EXERCISE BRIEF - Your answer should consist of each line below that contains the string "agent".

(Collected data)
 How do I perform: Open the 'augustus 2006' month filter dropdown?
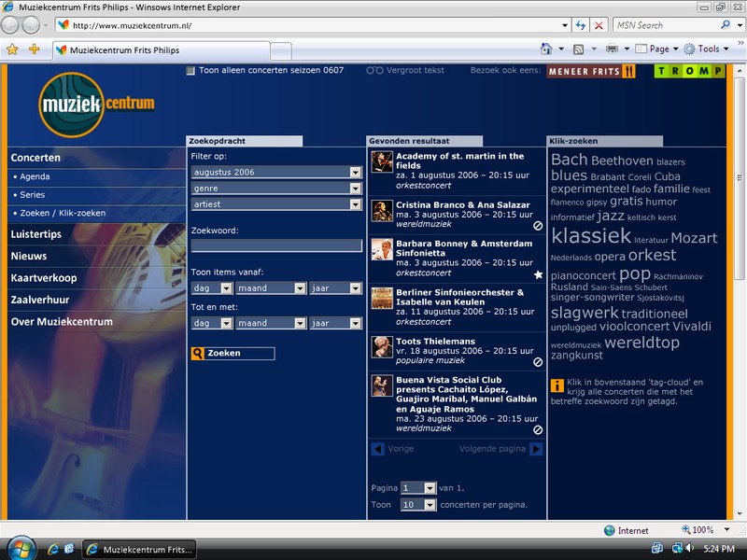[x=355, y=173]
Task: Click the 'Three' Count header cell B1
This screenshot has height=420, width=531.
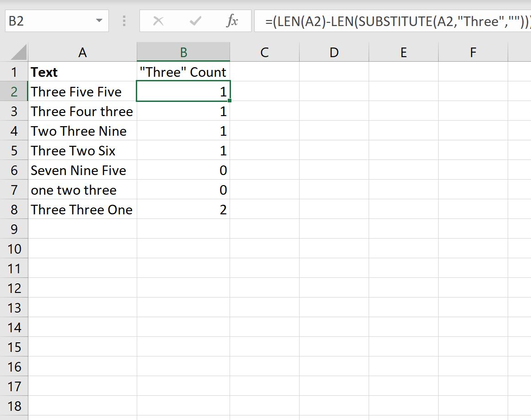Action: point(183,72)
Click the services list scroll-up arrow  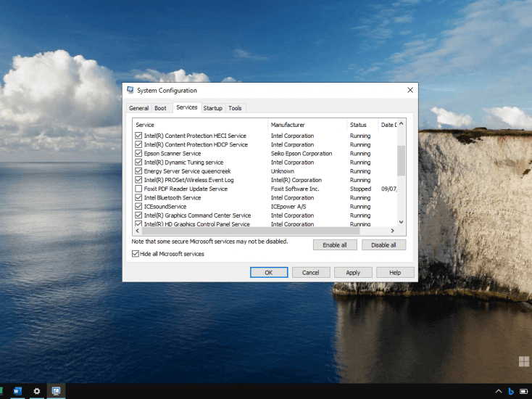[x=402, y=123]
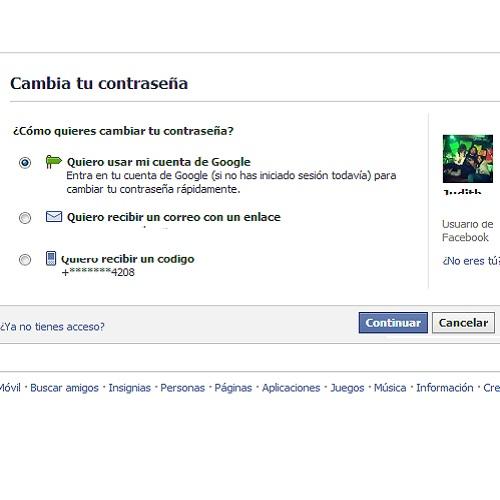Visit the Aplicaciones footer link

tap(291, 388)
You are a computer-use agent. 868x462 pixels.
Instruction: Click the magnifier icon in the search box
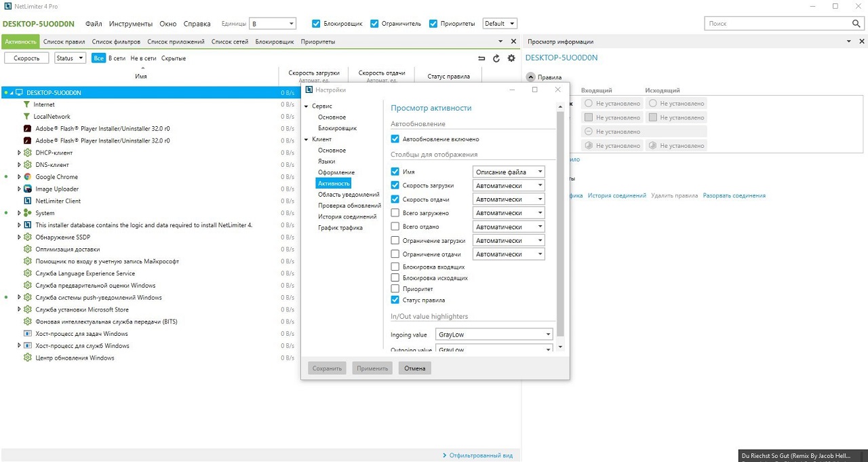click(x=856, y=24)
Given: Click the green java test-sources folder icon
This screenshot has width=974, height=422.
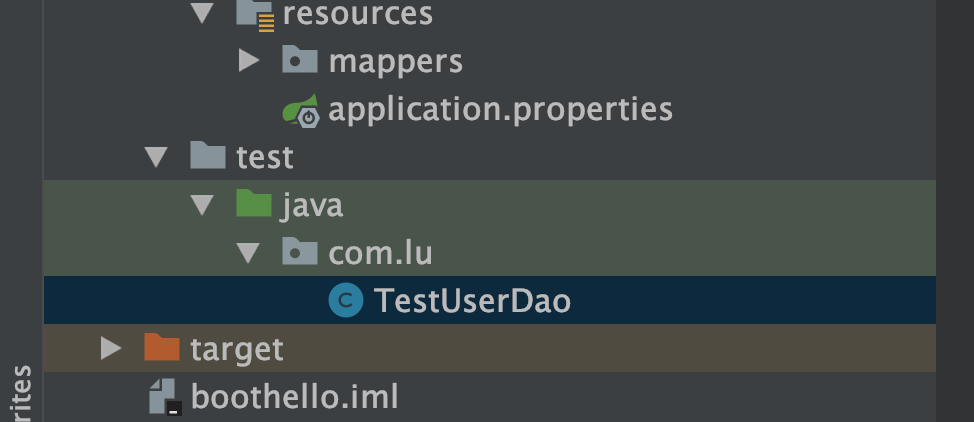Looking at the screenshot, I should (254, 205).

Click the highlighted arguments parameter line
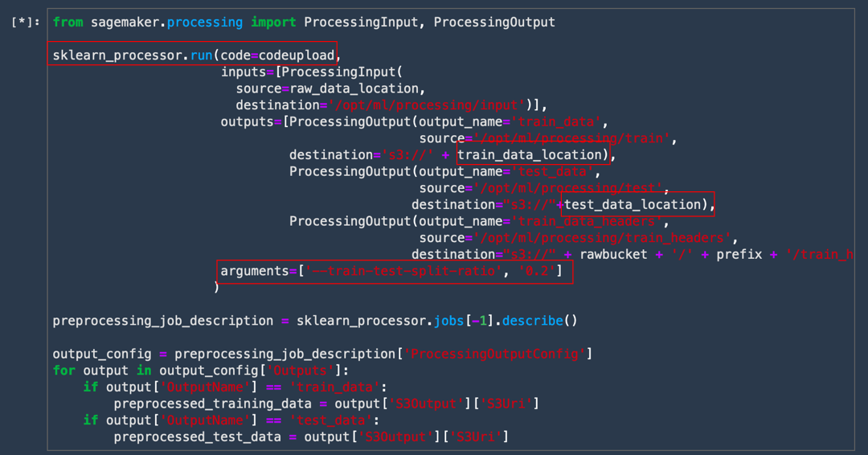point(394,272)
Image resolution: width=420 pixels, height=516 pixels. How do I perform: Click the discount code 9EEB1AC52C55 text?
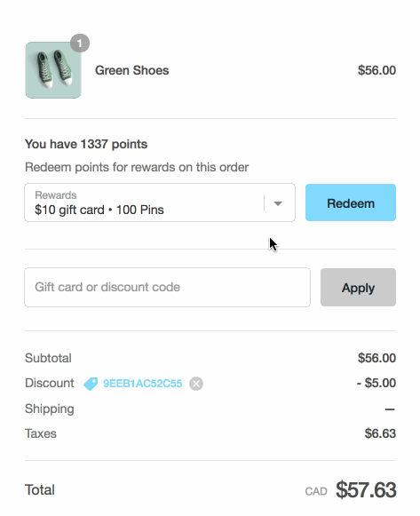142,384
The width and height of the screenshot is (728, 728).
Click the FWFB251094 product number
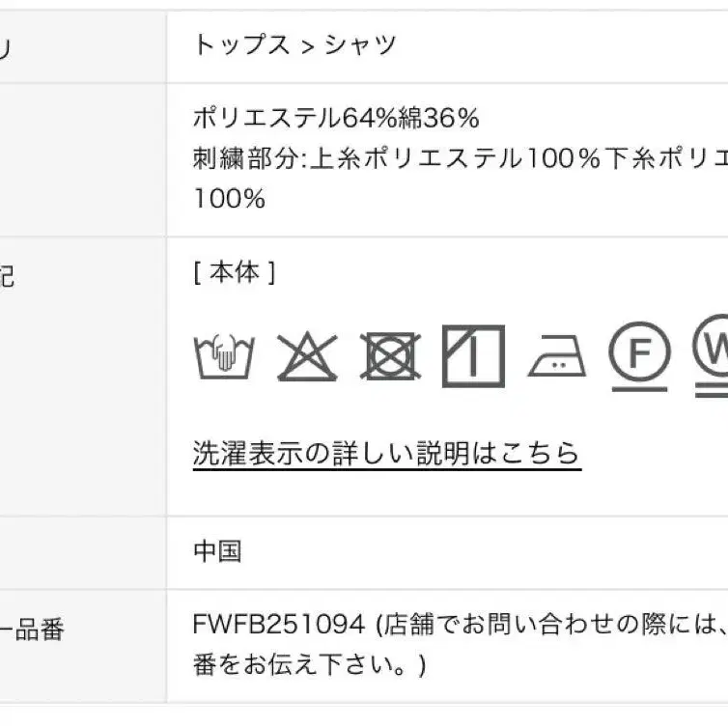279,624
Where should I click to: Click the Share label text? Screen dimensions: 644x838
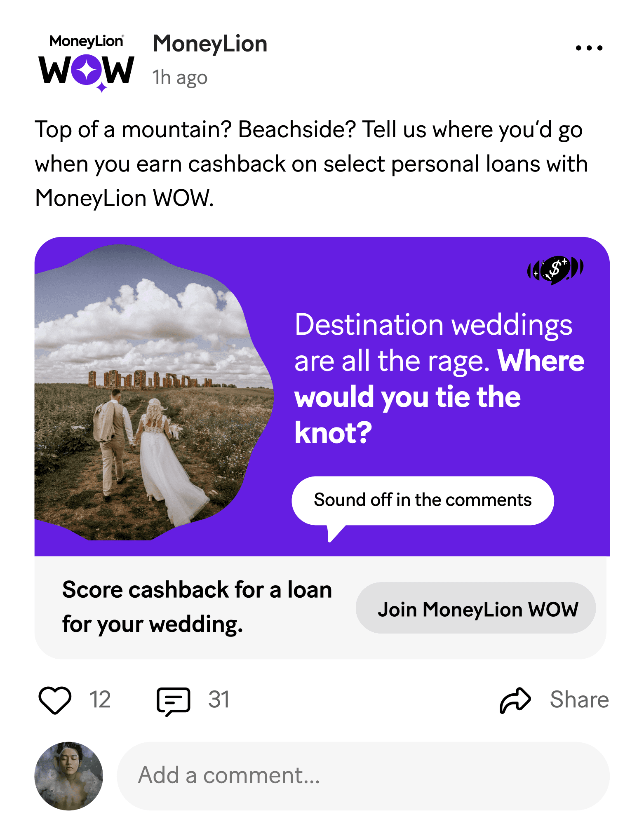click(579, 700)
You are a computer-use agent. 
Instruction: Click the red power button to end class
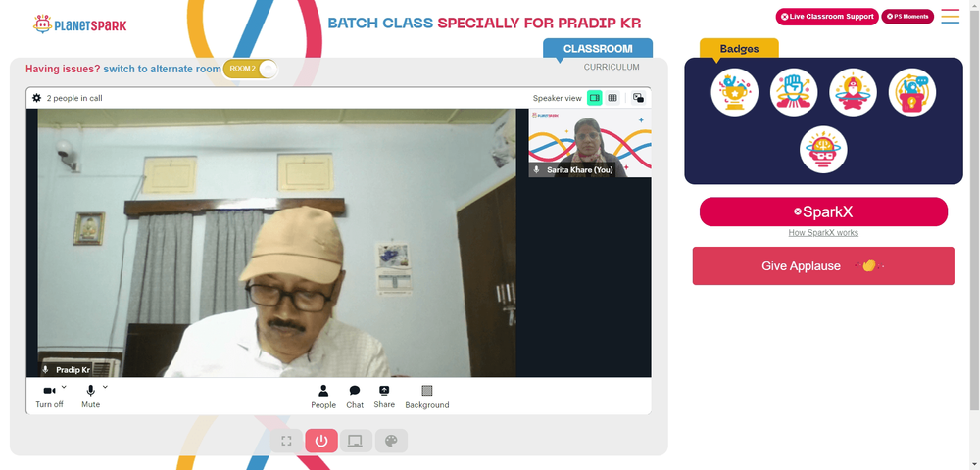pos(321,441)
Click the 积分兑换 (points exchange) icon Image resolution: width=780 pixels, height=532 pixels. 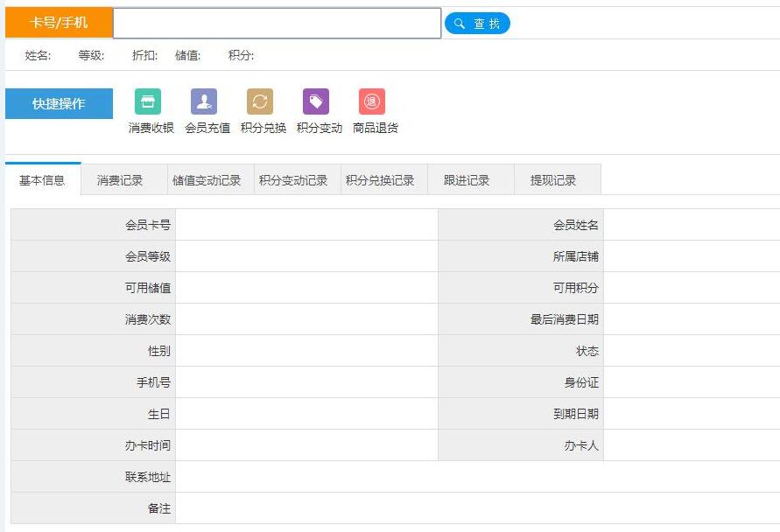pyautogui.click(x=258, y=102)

RESULT -
You are a computer-use agent. 868x462 pixels.
You are a computer-use agent. 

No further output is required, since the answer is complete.